══ EXERCISE INPUTS ══

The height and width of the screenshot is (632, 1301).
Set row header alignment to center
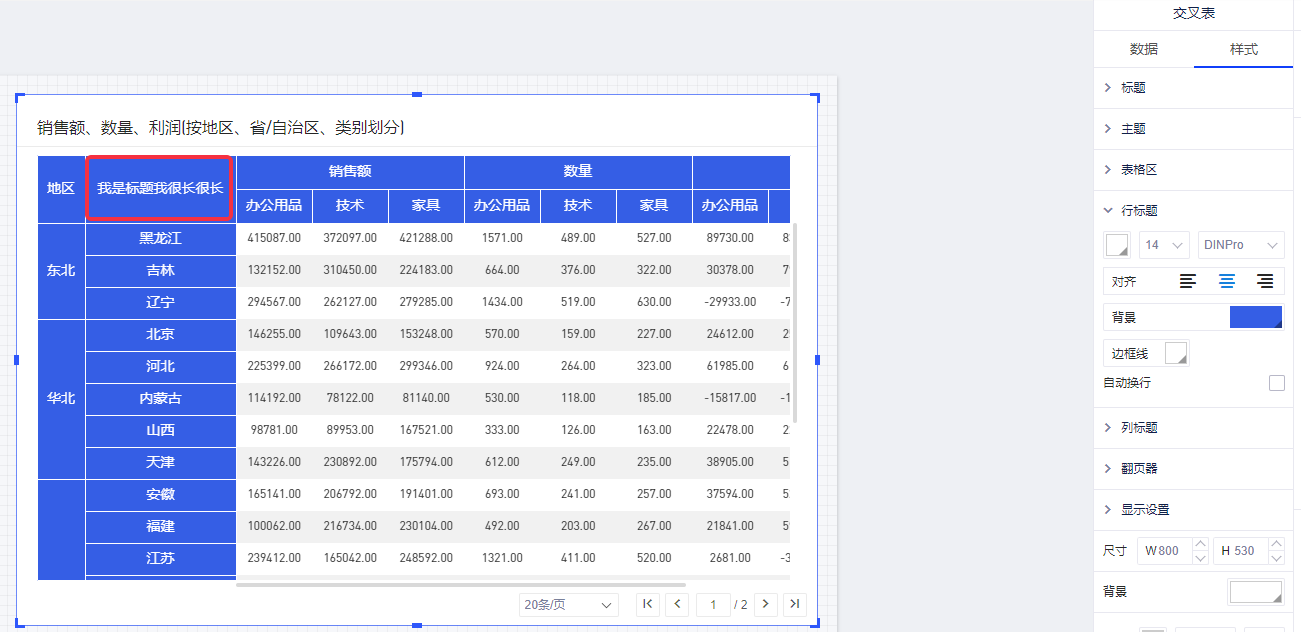tap(1226, 281)
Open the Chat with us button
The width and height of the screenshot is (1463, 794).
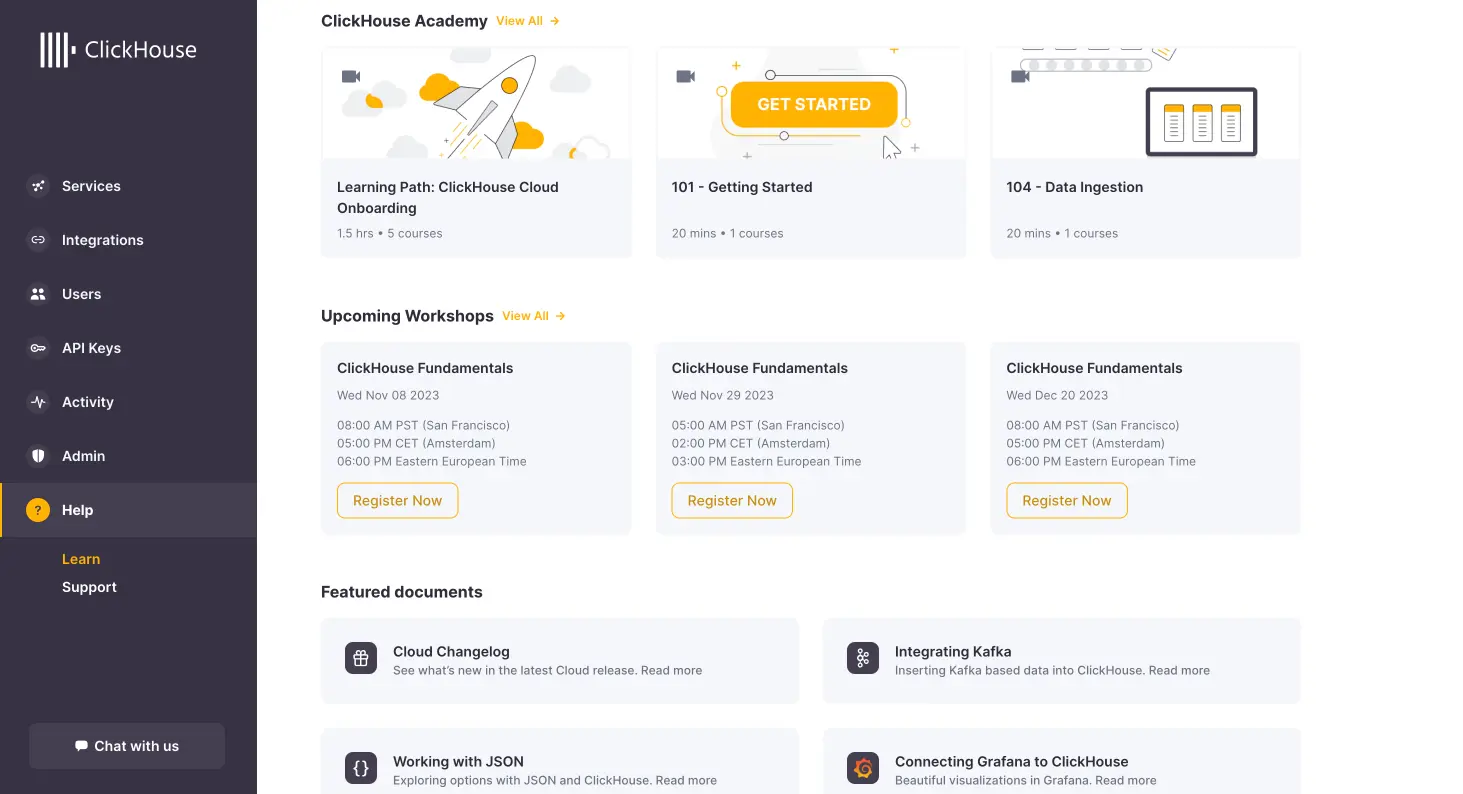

═══

WHAT YOU ARE ASKED TO DO: Rewrite the listing above, swapping "screenshot" for "image" and keeping everything else the same. Leave out the pictures.

OUTPUT BELOW:
The height and width of the image is (632, 1301).
Set row header alignment to center
tap(1226, 281)
Open the Chat with us button
The width and height of the image is (1463, 794).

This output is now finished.